Tuesday, February 21, 2012

Conditioning You To Laugh

Early television had a problem -- it was really new and weird. People were used to radio shows, but those required you to imagine everything that happened, not watch it happen for you. People were also used to plays, but those were seen in the company of many others, an event to leave the house for, not to slump on the couch and mindlessly watch.

People just really didn't know what to do with television, so t.v. producers quickly realized they were largely going to have to tell people what to do. And one of the most direct ways this was accomplished was in telling you when to laugh, by supplying an audience to laugh for you. In many ways, this recreated the theater experience, in which there were a lot of cues about when it was ok to laugh, right in your home, in which there usually weren't too many other folks around to supply such social cues. It says something powerful about the social effects of the behavior of our peers, but that's yet another post.

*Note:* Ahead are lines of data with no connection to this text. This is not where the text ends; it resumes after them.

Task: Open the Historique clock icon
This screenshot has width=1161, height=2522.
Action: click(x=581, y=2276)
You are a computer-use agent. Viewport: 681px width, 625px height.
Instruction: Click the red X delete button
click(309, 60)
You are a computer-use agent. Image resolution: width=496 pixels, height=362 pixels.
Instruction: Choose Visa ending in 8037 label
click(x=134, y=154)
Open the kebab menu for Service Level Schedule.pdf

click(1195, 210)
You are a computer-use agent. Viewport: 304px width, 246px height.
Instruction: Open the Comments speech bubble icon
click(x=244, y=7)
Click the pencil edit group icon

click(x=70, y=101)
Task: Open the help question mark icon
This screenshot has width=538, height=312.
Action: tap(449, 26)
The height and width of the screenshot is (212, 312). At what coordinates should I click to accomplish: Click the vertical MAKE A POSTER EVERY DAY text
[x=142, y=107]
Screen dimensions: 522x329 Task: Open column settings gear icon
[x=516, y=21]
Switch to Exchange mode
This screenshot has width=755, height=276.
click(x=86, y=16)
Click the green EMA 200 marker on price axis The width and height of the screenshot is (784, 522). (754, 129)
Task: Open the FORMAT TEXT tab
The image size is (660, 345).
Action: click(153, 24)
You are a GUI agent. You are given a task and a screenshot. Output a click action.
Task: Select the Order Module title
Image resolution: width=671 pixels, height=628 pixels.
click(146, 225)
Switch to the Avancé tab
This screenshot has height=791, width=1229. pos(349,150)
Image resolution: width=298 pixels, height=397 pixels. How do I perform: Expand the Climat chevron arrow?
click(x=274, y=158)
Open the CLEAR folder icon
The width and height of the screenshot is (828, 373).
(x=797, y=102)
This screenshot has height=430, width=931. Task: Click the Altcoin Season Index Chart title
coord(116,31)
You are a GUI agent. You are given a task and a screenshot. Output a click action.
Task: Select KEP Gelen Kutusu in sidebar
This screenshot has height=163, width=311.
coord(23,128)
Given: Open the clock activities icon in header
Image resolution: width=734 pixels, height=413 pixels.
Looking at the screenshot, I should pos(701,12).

Nowadays laugh tracks are sneered at by the television intelligentsia, who have moved on to their fancy single-cam shows filled with snarky references to current events. But this being America, there are a lot of people scared by such developments who prefer the comfort of a pre-recorded audience telling them when to laugh.

The people turn to places like CBS, where everything is designed to primarily appeal to people over 75. But to not completely denigrate these laugh-track shows, they do require a certain talent. Much like the theater, the actors have to learn to allow for pauses as anything they might say would be overpowered by the audience's laughter (although in the theater, it's actual human beings laughing). As such, they really do need to develop a certain kind of comedic timing. A type of timing that is completely creepy without the canned laughter filling the spaces.

Take for example this clip of the Big Bang Theory (which, all told, is really not that bad a show), presented with only the laugh track missing (embedding for some reason disabled). It's eerily compelling...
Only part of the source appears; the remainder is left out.